NEW YORK (Reuters) - U.S. online job postings fell slightly in November, due to a dip in demand for health care-related positions and employers’ continued unease regarding economic recovery, a private research group said on Thursday.
Monster Worldwide Inc MWW.O, an online careers and recruiting company, said its employment index fell to 119 points in November from 120 in October. November’s reading is 17.0 percent below the 143 mark one year ago.
It was the mildest year-on-year decline in the index since September 2008.
A decrease in online job demand for the healthcare and social assistance industry put downward pressure on the index. Opportunities for healthcare practitioners and technical occupations had the largest drop, sliding 23 points in the month.
Online job availability has remained “largely flat” for most of 2009, according to Monster.
“While job losses have continued to ease, businesses remain cautious about adding to their payrolls in light of sustained economic uncertainty,” said Jesse Harriott, a vice president at Monster.
The Monster report comes ahead of the Department of Labor’s weekly jobless claims data, expected to show later on Thursday that 480,000 people filed for first-time unemployment benefits, higher than the 466,000 claims filed the prior week.
On Friday the government also will release its November employment report, which is expected to show the United States shed 130,000 jobs in the month, an improvement from October figures, according to a Reuters poll of economists.

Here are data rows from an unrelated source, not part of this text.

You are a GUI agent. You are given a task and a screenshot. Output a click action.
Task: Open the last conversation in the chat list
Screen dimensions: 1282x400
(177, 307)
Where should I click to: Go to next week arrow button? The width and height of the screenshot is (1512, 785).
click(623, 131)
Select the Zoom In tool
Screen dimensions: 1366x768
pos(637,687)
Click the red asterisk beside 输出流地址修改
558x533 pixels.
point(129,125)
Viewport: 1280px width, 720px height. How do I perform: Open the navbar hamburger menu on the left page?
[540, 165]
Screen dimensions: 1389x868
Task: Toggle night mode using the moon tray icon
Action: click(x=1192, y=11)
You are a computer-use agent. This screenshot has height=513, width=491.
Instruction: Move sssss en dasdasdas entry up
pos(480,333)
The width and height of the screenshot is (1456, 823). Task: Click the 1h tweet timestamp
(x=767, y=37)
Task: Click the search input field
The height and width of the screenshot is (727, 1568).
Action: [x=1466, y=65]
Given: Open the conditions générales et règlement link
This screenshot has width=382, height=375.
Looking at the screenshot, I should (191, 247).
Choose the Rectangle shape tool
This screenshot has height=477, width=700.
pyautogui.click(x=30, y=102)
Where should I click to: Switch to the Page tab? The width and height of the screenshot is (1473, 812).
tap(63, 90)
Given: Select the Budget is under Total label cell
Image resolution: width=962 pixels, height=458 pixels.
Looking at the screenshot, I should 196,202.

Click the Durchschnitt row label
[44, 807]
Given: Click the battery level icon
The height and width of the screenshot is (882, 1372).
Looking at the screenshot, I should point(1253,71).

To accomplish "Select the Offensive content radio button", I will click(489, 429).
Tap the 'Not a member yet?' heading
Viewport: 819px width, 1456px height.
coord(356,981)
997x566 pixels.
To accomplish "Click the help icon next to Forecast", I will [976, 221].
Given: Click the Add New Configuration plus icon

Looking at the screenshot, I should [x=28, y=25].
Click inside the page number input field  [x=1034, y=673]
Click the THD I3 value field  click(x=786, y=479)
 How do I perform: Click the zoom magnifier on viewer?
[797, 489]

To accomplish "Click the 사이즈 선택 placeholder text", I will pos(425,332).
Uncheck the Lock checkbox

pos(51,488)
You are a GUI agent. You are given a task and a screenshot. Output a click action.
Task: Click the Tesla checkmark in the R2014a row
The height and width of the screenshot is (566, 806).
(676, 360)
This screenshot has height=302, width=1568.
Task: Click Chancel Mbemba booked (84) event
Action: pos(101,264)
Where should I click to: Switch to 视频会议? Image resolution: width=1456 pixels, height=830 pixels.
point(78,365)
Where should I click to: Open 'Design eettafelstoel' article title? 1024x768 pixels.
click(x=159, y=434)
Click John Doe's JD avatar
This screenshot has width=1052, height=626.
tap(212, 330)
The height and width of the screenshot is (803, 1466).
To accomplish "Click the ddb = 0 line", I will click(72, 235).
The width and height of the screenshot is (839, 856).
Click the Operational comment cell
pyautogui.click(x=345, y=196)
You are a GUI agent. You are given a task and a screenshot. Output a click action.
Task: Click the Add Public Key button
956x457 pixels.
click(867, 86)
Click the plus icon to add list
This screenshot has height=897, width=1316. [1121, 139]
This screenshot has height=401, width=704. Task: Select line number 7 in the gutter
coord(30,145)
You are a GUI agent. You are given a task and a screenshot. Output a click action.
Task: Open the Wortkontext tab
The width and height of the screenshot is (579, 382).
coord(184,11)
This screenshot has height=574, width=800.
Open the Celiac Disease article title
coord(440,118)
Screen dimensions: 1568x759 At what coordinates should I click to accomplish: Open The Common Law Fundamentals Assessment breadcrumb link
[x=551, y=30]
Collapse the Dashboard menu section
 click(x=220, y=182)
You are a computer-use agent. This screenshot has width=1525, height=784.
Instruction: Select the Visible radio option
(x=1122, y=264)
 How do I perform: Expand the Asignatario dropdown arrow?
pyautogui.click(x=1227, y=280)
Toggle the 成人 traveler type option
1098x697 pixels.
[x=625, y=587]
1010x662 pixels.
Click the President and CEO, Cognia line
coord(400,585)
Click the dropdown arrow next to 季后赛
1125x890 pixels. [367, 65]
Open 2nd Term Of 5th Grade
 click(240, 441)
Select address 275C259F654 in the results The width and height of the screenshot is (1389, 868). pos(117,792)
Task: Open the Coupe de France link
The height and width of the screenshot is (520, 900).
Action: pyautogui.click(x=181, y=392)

The unemployment rate is forecast to remain unchanged at 10.2 percent.
Monster’s index posted an increase in 10 of the 20 industries tracked, and in nine of 23 occupations in the last month.
Online job demand dipped in six of the nine U.S. census regions, with the South Atlantic region registering the largest decline.
The Monster Employment index is a monthly analysis based on a selection of corporate career sites and job boards. The margin of error is approximately plus or minus 1 percent.